Scène

Acte I, scène 6

Par Marivaux

Première rencontre. Le maître déguisé en valet se présente sous le nom de Bourguignon, la maîtresse déguisée en suivante répond sous le nom de sa femme de chambre, et le père et le frère s’amusent à leur imposer le tutoiement des domestiques.

Tout se joue sur un malentendu que deux témoins entretiennent volontairement. Mario feint la jalousie, pousse les deux jeunes gens l’un vers l’autre, et l’échange de galanteries commence sous couvert de familiarité. Les interprètes doivent tenir le trouble sous la plaisanterie : ni l’un ni l’autre ne comprend pourquoi il est si ému.

32 répliques en prose, courtes et enchaînées très vite, à quatre.
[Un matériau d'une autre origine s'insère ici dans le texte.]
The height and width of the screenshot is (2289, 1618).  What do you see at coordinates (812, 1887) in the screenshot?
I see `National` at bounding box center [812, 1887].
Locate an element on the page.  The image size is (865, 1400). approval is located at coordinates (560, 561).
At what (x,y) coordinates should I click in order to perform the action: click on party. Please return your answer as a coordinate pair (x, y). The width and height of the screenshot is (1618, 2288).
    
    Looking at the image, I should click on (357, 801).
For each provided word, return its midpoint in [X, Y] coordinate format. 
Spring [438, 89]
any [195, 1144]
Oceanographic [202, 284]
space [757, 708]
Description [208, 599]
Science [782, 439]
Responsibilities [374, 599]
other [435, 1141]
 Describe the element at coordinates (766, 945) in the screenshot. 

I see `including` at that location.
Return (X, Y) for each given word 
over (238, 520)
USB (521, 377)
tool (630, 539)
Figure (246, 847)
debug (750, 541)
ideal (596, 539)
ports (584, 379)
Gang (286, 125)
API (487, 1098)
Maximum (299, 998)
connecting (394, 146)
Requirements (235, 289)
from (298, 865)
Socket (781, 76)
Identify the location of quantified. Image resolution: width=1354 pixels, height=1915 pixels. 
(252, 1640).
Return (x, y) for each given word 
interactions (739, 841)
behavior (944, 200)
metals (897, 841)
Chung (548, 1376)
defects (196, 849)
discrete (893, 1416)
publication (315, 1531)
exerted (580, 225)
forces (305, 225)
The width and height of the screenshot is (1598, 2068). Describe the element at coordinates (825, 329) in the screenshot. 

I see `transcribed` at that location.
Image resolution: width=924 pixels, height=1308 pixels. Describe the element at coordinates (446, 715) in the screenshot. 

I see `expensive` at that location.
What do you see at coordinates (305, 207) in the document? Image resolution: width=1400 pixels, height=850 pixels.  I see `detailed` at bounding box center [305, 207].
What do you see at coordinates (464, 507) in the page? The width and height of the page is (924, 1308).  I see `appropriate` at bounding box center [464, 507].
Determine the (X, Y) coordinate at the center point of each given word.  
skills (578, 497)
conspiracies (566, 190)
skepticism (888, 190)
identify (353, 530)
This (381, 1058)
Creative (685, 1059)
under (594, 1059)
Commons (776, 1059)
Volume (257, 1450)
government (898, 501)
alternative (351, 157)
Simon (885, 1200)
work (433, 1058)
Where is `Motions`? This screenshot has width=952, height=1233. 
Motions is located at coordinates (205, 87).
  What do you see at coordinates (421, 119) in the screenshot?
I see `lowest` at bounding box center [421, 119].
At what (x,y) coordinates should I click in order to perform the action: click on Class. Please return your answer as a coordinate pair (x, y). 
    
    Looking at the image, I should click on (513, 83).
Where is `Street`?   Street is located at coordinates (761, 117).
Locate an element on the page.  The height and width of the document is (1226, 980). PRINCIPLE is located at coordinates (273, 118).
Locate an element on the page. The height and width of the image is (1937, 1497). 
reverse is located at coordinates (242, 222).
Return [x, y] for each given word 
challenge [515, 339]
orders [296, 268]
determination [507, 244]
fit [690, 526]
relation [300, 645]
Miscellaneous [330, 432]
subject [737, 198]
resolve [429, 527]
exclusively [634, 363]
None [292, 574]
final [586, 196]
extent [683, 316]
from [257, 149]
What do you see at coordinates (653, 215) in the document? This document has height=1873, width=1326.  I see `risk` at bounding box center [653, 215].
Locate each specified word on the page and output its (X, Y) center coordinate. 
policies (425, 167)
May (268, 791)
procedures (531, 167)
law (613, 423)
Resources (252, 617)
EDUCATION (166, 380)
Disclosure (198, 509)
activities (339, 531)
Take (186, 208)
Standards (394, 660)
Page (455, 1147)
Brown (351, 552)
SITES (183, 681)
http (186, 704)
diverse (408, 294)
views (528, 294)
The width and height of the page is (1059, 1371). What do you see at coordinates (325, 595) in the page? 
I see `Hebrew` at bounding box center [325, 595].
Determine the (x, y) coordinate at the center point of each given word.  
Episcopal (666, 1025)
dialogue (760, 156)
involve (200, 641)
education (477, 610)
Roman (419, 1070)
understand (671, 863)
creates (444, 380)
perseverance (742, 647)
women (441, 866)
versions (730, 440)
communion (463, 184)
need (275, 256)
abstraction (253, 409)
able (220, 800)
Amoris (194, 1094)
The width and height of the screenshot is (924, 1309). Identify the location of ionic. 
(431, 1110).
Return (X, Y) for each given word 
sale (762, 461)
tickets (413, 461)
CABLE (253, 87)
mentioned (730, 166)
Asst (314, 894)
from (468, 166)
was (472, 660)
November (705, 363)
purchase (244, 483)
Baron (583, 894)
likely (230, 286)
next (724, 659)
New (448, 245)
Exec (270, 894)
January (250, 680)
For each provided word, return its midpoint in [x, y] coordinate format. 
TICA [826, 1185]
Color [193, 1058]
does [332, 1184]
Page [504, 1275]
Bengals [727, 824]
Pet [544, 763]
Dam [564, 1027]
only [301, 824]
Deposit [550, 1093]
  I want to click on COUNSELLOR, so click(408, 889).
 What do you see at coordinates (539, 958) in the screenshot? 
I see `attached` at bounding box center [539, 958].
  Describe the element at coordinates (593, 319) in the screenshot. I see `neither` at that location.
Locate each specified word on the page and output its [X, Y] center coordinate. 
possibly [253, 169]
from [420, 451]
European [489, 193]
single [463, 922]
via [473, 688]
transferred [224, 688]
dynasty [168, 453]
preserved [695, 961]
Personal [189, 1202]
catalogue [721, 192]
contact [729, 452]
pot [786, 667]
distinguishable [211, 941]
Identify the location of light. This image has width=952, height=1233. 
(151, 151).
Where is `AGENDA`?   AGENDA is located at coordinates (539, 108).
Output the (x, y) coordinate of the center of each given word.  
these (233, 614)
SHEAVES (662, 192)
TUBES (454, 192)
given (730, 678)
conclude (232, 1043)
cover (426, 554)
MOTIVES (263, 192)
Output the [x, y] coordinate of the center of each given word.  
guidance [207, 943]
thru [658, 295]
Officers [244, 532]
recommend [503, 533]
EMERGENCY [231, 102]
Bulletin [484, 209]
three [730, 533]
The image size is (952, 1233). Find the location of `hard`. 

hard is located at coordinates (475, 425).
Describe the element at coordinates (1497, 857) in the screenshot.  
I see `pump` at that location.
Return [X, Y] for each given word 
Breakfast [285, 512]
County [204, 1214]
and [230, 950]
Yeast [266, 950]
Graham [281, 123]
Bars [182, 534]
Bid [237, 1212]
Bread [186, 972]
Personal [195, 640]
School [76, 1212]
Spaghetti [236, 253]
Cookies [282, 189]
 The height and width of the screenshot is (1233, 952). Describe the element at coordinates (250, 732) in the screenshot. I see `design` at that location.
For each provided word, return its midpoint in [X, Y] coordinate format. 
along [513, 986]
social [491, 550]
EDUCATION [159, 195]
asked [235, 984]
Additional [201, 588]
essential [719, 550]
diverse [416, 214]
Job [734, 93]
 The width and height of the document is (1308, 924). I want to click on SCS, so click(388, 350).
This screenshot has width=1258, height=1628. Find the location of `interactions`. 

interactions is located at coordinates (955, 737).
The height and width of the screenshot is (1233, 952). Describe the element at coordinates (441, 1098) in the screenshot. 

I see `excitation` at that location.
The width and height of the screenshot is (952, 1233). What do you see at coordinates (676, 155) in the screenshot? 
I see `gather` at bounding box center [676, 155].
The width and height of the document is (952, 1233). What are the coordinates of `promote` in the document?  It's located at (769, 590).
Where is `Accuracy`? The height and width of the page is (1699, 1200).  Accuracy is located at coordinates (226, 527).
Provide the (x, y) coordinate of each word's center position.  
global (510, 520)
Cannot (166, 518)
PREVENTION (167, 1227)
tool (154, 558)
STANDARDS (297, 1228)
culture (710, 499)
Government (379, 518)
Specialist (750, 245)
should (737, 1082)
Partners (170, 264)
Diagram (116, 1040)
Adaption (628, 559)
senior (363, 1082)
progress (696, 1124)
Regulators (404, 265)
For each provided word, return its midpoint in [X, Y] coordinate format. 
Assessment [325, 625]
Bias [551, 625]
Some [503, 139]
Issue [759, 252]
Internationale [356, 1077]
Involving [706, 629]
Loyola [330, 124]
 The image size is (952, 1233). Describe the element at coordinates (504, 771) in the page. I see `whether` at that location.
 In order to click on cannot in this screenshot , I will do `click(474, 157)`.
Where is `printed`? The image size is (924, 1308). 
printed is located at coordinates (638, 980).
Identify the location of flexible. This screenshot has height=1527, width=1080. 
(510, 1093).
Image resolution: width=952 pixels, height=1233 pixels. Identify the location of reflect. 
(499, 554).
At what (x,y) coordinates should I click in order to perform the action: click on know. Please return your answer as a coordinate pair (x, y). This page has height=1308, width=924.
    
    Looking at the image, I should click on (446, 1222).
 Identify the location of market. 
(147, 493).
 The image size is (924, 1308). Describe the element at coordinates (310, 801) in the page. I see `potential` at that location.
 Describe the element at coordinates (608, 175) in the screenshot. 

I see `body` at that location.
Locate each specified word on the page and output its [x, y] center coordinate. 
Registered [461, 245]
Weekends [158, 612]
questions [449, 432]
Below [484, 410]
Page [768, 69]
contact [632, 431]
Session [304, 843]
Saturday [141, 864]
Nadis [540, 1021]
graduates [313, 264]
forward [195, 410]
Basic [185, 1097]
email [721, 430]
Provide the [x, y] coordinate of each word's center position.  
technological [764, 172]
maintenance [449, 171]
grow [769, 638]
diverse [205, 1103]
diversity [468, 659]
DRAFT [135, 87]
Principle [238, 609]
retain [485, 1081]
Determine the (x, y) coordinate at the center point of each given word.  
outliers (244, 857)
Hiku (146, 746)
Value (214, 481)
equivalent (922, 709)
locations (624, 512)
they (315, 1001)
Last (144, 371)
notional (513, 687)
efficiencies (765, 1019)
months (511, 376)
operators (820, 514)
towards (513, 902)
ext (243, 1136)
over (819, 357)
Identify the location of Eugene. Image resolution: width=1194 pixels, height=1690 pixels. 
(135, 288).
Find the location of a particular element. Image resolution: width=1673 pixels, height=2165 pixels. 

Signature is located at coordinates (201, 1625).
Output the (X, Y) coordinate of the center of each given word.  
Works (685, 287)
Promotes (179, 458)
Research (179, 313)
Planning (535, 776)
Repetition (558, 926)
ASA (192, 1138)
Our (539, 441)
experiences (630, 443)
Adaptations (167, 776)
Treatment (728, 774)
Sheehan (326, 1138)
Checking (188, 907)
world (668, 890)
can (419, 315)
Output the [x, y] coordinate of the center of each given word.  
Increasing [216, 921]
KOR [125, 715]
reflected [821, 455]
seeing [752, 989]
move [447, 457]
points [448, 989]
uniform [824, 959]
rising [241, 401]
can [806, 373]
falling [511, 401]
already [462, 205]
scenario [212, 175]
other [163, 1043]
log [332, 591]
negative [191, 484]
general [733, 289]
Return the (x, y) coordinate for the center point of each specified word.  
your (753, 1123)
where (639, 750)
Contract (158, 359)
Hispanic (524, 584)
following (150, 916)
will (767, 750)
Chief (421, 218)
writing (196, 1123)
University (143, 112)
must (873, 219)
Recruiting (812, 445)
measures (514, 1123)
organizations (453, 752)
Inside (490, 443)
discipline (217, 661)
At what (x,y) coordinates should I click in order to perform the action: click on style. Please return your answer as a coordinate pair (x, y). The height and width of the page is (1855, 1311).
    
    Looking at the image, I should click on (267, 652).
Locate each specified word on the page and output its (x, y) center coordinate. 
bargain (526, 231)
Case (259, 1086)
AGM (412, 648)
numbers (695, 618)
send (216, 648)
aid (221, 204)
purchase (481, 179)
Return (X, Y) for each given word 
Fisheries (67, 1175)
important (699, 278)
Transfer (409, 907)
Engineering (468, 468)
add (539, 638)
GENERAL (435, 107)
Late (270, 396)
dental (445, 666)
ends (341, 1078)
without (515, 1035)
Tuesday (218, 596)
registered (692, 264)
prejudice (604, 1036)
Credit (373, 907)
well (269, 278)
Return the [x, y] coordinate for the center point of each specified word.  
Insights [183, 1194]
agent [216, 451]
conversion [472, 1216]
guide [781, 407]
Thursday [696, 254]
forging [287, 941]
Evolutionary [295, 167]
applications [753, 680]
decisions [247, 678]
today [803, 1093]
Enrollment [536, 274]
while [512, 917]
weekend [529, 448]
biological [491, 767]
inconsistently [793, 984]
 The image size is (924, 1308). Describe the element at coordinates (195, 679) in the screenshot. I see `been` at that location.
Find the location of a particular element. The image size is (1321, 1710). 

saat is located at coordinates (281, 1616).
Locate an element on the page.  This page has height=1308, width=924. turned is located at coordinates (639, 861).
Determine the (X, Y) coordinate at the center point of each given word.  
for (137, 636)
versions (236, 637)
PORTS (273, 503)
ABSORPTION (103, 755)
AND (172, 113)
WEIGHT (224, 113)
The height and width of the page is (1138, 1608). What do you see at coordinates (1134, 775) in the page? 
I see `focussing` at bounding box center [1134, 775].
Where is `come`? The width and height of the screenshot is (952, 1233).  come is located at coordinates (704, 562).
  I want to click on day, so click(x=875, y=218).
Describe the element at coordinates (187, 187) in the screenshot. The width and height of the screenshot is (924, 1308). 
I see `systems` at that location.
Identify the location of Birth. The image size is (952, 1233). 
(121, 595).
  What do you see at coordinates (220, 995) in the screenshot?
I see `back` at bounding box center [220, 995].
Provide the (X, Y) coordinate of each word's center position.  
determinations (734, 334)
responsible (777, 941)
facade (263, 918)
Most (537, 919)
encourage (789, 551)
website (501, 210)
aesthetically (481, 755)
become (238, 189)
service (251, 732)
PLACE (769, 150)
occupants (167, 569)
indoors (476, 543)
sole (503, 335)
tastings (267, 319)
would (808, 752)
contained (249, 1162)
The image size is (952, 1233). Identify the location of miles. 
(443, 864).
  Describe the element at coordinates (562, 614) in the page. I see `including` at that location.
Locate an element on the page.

La mémorisation se fait facilement par unités, mais l’ensemble exige une grande précision de relance : la scène ne tient que par son débit. Passage très joué, souvent choisi pour un travail collectif sur le rythme.

Chapitre : Acte I

DORANTE

Je cherche monsieur Orgon ; n’est-ce pas à lui que j’ai l’honneur de faire la révérence ?

MONSIEUR ORGON

Oui, mon ami, c’est à lui-même.

DORANTE

Monsieur, vous avez sans doute reçu de nos nouvelles ; j’appartiens à monsieur Dorante qui me suit, et qui m’envoie toujours devant, vous assurer de ses respects, en attendant qu’il vous en assure lui-même.

MONSIEUR ORGON

Tu fais ta commission de fort bonne grâce. Lisette, que dis-tu de ce garçon-là ?

SILVIA

Moi, monsieur, je dis qu’il est le bienvenu, et qu’il promet.

DORANTE

Vous avez bien de la bonté ; je fais du mieux qu’il m’est possible.

MARIO

Il n’est pas mal tourné, au moins ; ton cœur n’a qu’à se bien tenir, Lisette.

SILVIA

Mon cœur ! c’est bien des affaires.

DORANTE

Ne vous fâchez pas, mademoiselle ; ce que dit monsieur ne m’en fait point accroire.

SILVIA

Cette modestie-là me plaît ; continuez de même.

MARIO

Fort bien ! Mais il me semble que ce nom de mademoiselle qu’il te donne est bien sérieux. Entre gens comme vous, le style des compliments ne doit pas être si grave ; vous seriez toujours sur le qui-vive ;

MARIO

allons traitez-vous plus commodément. Tu as nom Lisette ; et toi, mon garçon, comment t’appelles-tu ?

DORANTE

Bourguignon, monsieur, pour vous servir.

SILVIA

Eh bien, Bourguignon, soit !

DORANTE

Va donc pour Lisette ; je n’en serai pas moins votre serviteur.

MARIO

Votre serviteur ! ce n’est point encore là votre jargon ; c’est ton serviteur qu’il faut dire.

MONSIEUR ORGON

Ah ! ah ! ah ! ah !

SILVIA

Vous me jouez, mon frère.

DORANTE

À l’égard du tutoiement, j’attends les ordres de Lisette.

SILVIA

Voilà la glace rompue ! Fais comme tu voudras, Bourguignon, puisque cela divertit ces messieurs.

DORANTE

Je t’en remercie, Lisette, et je réponds sur-le-champ à l’honneur que tu me fais.

MONSIEUR ORGON

Courage, mes enfants ; si vous commencez à vous aimer, vous voilà débarrassés des cérémonies.

MARIO

Oh ! doucement ; s’aimer, c’est une autre affaire ; vous ne savez peut-être pas que j’en veux au cœur de Lisette, moi qui vous parle. Il est vrai qu’il m’est cruel ;

MARIO

mais je ne veux pas que Bourguignon aille sur mes brisées.

SILVIA

Oui ! le prenez-vous sur ce ton-là ? Et moi, je veux que Bourguignon m’aime.

DORANTE

Tu te fais tort de dire je veux, belle Lisette ; tu n’as pas besoin d’ordonner pour être servie.

MARIO

Monsieur Bourguignon, vous avez pillé cette galanterie-là quelque part.

DORANTE

Vous avez raison, monsieur ; c’est dans ses yeux que je l’ai prise.

MARIO

Tais-toi, c’est encore pis ; je te défends d’avoir tant d’esprit.

SILVIA

Il ne l’a pas à vos dépens ; et, s’il en trouve dans mes yeux, il n’a qu’à prendre.

MONSIEUR ORGON

Mon fils, vous perdrez votre procès ; retirons-nous. Dorante va venir, allons le dire à ma fille ; et vous, Lisette, montrez à ce garçon l’appartement de son maître. Adieu, Bourguignon.

DORANTE

Monsieur, vous me faites trop d’honneur.